:: Instructions for the task ::
Please transcribe the entries below exactly and leave out every picture.

Stored data entries:

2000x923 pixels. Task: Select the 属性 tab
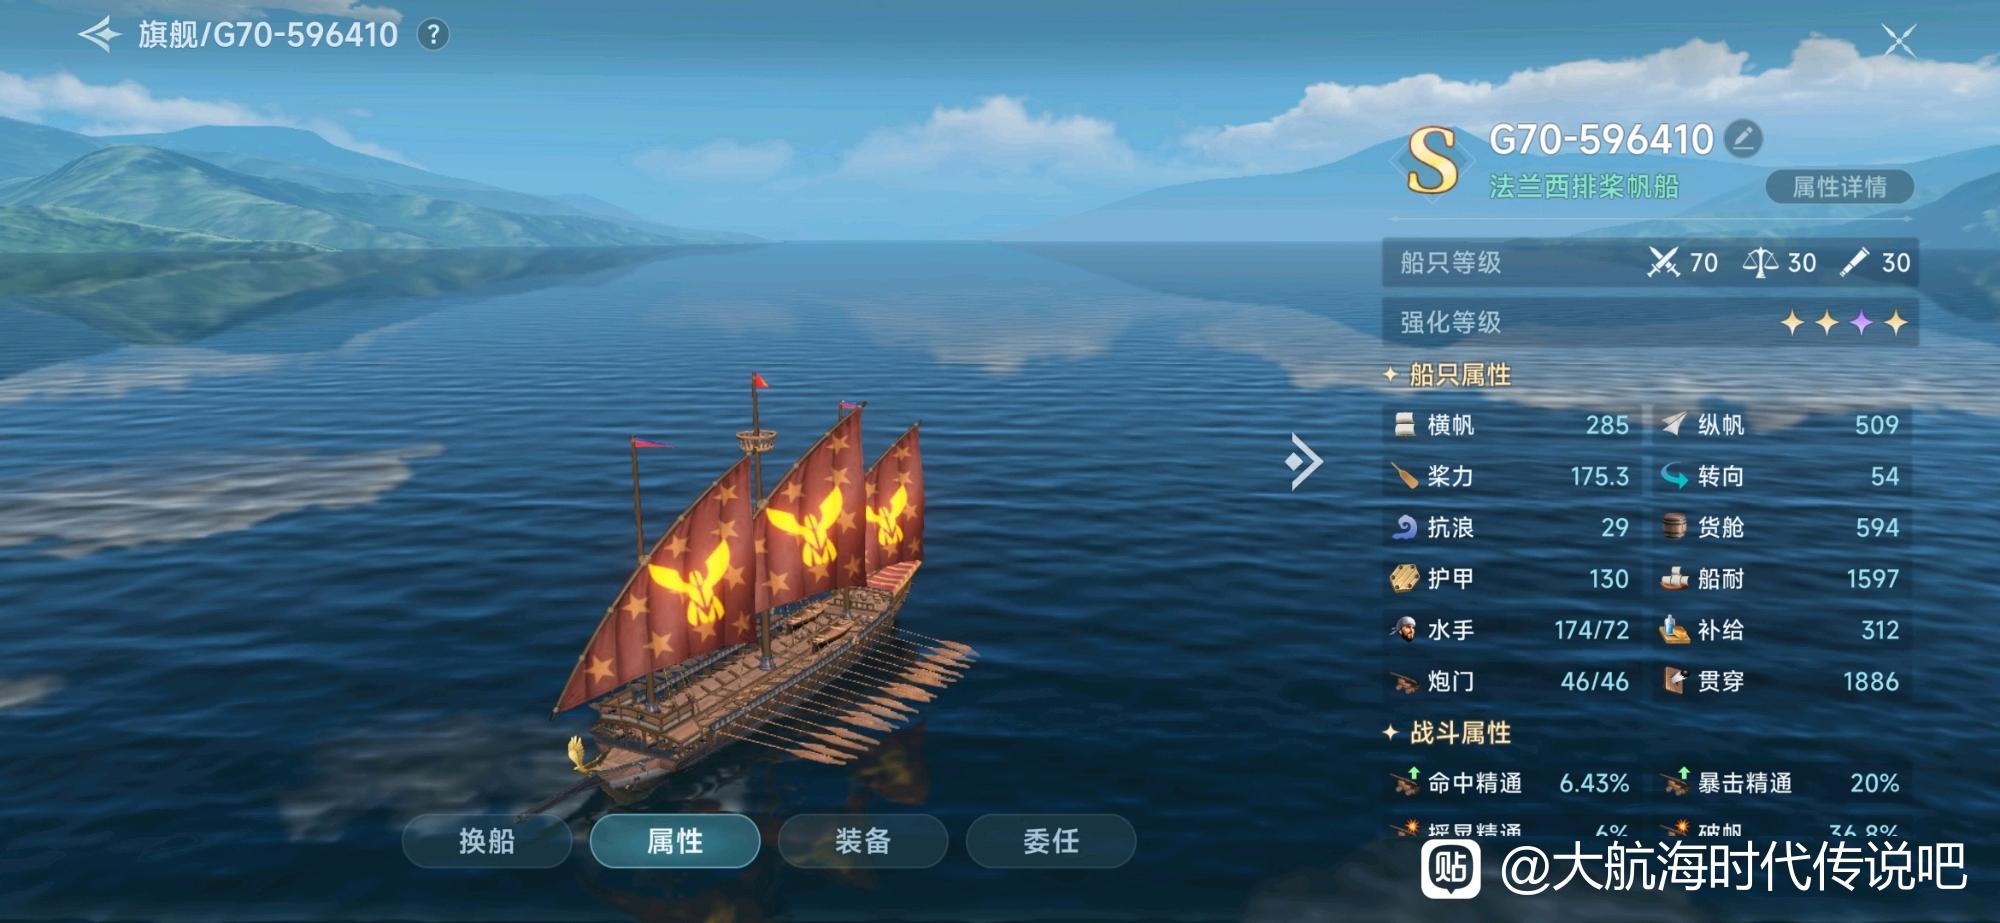pos(675,841)
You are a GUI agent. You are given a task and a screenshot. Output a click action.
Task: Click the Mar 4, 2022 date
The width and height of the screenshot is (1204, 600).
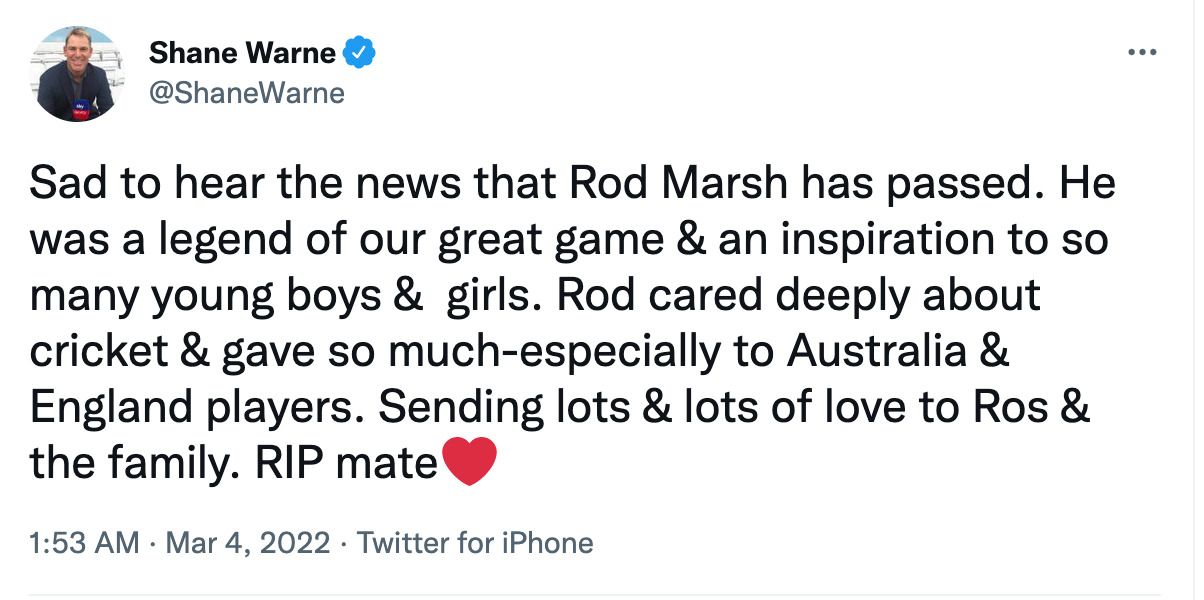tap(246, 543)
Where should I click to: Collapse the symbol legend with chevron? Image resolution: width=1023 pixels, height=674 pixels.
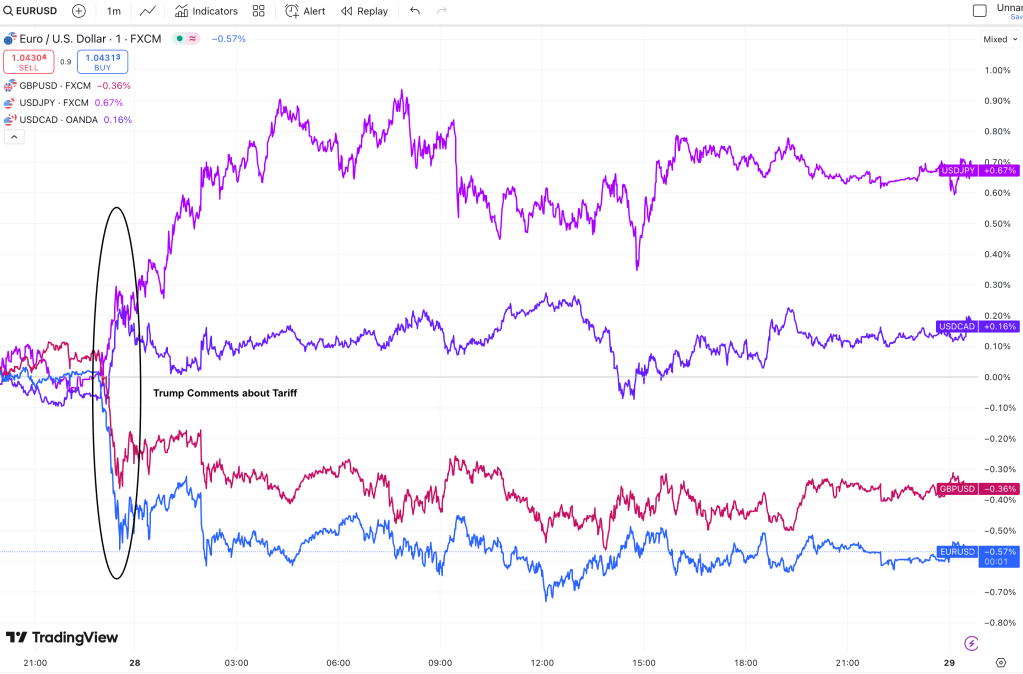[14, 137]
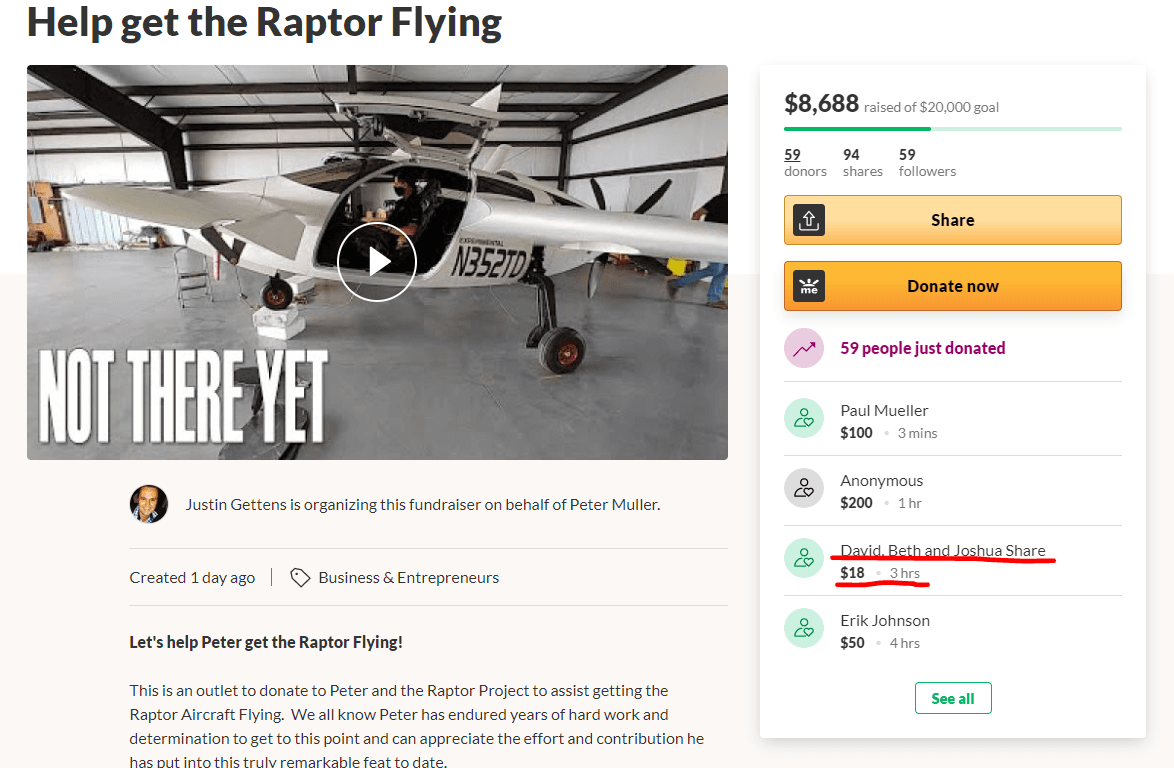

:: Reply to the task ::
2000x923 pixels. Task: Select the 属性 tab
pos(675,841)
You are a GUI agent. You are given a task and a screenshot. Output a click action.
Task: Click the Mar 4, 2022 date
The width and height of the screenshot is (1204, 600).
tap(246, 543)
Where should I click to: Collapse the symbol legend with chevron? Image resolution: width=1023 pixels, height=674 pixels.
[14, 137]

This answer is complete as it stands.